■ WHAT NEEDS TO BE DONE
Return the run of lines below that opens with the line containing "[Open menu] (328, 34)" and closes with the line containing "里親になるには (956, 75)", keeping each one exact.

■ MATERIAL FOR THIS EXERCISE
* * * *
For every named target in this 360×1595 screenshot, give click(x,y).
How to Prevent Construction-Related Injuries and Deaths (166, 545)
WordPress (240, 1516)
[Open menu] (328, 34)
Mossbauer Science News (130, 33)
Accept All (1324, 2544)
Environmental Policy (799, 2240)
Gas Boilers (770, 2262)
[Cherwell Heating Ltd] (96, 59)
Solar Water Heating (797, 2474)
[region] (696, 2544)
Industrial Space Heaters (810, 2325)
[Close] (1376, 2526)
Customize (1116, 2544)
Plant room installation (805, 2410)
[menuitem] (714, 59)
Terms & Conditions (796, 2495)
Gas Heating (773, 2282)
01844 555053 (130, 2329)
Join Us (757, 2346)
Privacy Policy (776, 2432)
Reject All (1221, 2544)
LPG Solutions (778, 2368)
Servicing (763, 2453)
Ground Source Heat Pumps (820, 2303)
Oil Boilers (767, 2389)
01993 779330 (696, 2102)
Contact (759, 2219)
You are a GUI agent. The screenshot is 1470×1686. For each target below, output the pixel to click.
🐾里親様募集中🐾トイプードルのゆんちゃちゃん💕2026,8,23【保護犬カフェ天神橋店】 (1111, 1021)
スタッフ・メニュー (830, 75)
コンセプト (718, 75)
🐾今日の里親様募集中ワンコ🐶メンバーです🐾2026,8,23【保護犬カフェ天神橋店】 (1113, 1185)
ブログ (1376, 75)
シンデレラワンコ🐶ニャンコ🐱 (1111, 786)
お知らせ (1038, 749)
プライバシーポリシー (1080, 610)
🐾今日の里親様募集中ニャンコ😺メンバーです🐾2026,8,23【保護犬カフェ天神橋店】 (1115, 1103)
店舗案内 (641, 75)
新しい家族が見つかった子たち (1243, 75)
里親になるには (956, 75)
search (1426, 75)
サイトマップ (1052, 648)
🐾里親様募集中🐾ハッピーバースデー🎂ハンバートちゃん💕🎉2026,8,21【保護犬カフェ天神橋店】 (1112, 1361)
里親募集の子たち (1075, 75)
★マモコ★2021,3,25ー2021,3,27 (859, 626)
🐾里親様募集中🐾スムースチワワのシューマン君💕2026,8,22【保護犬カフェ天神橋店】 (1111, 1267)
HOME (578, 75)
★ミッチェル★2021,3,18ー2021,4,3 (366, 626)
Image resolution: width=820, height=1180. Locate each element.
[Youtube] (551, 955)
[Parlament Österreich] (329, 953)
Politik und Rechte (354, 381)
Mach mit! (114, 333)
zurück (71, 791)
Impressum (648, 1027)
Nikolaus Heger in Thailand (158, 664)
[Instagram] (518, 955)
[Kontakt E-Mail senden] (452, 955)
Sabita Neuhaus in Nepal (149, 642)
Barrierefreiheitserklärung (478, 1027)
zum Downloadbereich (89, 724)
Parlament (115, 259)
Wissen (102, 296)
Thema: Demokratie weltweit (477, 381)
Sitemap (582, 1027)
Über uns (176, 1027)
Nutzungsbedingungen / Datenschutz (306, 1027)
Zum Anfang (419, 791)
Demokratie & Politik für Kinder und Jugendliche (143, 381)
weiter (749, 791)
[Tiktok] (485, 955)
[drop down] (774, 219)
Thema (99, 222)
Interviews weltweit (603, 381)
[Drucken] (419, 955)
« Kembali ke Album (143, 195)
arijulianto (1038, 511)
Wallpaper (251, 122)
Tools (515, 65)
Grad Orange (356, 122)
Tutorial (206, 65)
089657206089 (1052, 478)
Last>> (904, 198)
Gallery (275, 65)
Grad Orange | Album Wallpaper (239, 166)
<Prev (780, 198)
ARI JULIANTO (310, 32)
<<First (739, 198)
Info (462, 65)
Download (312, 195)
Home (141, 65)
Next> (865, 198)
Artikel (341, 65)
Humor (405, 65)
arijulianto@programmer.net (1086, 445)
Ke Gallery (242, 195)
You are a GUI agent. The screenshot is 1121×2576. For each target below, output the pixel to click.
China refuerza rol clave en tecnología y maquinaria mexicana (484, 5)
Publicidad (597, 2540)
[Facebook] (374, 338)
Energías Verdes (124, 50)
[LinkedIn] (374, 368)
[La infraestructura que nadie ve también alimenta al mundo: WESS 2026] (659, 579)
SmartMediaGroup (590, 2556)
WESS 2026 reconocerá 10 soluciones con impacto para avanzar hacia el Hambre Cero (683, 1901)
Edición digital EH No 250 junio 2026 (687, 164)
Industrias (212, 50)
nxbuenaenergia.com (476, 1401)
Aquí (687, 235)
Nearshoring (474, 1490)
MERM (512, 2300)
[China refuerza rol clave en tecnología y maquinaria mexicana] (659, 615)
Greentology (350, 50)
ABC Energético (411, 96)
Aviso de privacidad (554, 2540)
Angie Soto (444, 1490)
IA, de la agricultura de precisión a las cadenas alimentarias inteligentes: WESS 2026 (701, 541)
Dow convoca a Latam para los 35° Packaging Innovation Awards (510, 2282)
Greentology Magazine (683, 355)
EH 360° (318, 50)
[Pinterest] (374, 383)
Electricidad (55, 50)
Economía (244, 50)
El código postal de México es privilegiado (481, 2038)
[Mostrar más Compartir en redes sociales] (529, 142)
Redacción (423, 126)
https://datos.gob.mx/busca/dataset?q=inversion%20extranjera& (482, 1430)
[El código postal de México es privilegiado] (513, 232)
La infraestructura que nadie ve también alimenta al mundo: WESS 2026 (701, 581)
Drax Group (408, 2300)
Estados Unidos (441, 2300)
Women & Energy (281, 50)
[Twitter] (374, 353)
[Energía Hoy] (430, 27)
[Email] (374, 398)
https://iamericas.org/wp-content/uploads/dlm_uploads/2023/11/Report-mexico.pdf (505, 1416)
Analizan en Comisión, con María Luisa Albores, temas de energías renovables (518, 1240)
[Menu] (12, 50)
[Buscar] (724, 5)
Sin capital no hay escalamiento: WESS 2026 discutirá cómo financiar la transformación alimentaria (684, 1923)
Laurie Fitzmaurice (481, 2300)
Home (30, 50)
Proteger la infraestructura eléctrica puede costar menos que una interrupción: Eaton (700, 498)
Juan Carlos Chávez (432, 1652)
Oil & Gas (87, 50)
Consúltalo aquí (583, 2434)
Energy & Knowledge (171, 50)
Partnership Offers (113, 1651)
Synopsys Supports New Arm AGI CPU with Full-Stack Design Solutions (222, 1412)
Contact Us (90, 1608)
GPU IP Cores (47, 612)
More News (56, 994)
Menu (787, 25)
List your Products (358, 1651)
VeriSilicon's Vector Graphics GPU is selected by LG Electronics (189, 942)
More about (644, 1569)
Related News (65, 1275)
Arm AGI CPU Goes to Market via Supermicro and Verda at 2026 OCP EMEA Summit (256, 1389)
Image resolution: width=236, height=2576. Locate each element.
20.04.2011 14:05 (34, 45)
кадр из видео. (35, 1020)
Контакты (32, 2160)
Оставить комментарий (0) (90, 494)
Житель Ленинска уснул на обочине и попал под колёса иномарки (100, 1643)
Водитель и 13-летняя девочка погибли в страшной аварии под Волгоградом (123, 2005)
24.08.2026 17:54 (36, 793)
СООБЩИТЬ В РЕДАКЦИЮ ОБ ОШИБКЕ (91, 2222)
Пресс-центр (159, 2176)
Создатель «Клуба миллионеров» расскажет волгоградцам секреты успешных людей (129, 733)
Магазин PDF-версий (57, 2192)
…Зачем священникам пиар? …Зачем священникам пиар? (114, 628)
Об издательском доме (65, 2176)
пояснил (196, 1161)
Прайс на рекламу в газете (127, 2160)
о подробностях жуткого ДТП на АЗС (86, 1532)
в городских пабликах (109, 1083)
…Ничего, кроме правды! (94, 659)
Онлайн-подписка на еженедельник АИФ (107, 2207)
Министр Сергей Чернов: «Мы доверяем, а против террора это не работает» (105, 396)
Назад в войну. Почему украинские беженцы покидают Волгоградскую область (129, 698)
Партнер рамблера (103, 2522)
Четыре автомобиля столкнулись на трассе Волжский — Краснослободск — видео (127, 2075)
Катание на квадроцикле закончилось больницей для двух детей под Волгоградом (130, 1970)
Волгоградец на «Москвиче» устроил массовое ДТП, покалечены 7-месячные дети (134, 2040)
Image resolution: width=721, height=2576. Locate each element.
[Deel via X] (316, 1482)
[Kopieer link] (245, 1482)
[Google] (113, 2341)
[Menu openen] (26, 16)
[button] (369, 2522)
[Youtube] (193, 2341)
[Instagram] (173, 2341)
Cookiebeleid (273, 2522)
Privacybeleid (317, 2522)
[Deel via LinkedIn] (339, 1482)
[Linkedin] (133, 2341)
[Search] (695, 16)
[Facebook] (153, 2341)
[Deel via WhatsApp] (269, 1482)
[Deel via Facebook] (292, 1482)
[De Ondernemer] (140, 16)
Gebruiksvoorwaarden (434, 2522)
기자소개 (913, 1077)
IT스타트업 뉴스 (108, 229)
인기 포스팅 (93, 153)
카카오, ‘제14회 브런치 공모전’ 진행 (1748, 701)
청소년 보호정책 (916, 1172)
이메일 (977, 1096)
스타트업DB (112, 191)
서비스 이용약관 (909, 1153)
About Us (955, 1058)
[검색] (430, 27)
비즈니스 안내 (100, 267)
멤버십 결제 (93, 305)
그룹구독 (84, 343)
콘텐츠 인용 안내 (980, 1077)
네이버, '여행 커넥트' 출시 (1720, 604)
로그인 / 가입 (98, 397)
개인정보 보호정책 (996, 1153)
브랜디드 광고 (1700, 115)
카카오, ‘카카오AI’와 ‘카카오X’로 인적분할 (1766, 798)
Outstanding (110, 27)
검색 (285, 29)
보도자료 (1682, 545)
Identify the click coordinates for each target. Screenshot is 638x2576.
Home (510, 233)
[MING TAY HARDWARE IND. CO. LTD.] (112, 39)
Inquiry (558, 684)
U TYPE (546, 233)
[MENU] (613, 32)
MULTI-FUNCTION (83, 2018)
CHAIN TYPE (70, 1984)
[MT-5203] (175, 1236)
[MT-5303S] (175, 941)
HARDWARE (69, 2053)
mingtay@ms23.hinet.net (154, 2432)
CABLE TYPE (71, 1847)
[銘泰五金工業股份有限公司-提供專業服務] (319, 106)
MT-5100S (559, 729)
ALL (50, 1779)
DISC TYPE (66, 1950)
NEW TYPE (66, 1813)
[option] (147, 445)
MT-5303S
* * * *
■ OUTPUT
[Open menu] (328, 34)
Mossbauer Science News (130, 33)
Accept All (1324, 2544)
Environmental Policy (799, 2240)
Gas Boilers (770, 2262)
[Cherwell Heating Ltd] (96, 59)
Solar Water Heating (797, 2474)
[region] (696, 2544)
Industrial Space Heaters (810, 2325)
[Close] (1376, 2526)
Customize (1116, 2544)
Plant room installation (805, 2410)
[menuitem] (714, 59)
Terms & Conditions (796, 2495)
Gas Heating (773, 2282)
01844 555053 (130, 2329)
Join Us (757, 2346)
Privacy Policy (776, 2432)
Reject All (1221, 2544)
LPG Solutions (778, 2368)
Servicing (763, 2453)
Ground Source Heat Pumps (820, 2303)
Oil Boilers (767, 2389)
01993 779330 (696, 2102)
Contact (759, 2219)
You are a GUI agent. The screenshot is 1470×1686. For each target below, output the pixel to click.
🐾里親様募集中🐾トイプードルのゆんちゃちゃん💕2026,8,23【保護犬カフェ天神橋店】 (1111, 1021)
スタッフ・メニュー (830, 75)
コンセプト (718, 75)
🐾今日の里親様募集中ワンコ🐶メンバーです🐾2026,8,23【保護犬カフェ天神橋店】 (1113, 1185)
ブログ (1376, 75)
シンデレラワンコ🐶ニャンコ🐱 (1111, 786)
お知らせ (1038, 749)
プライバシーポリシー (1080, 610)
🐾今日の里親様募集中ニャンコ😺メンバーです🐾2026,8,23【保護犬カフェ天神橋店】 (1115, 1103)
店舗案内 (641, 75)
新しい家族が見つかった子たち (1243, 75)
里親になるには (956, 75)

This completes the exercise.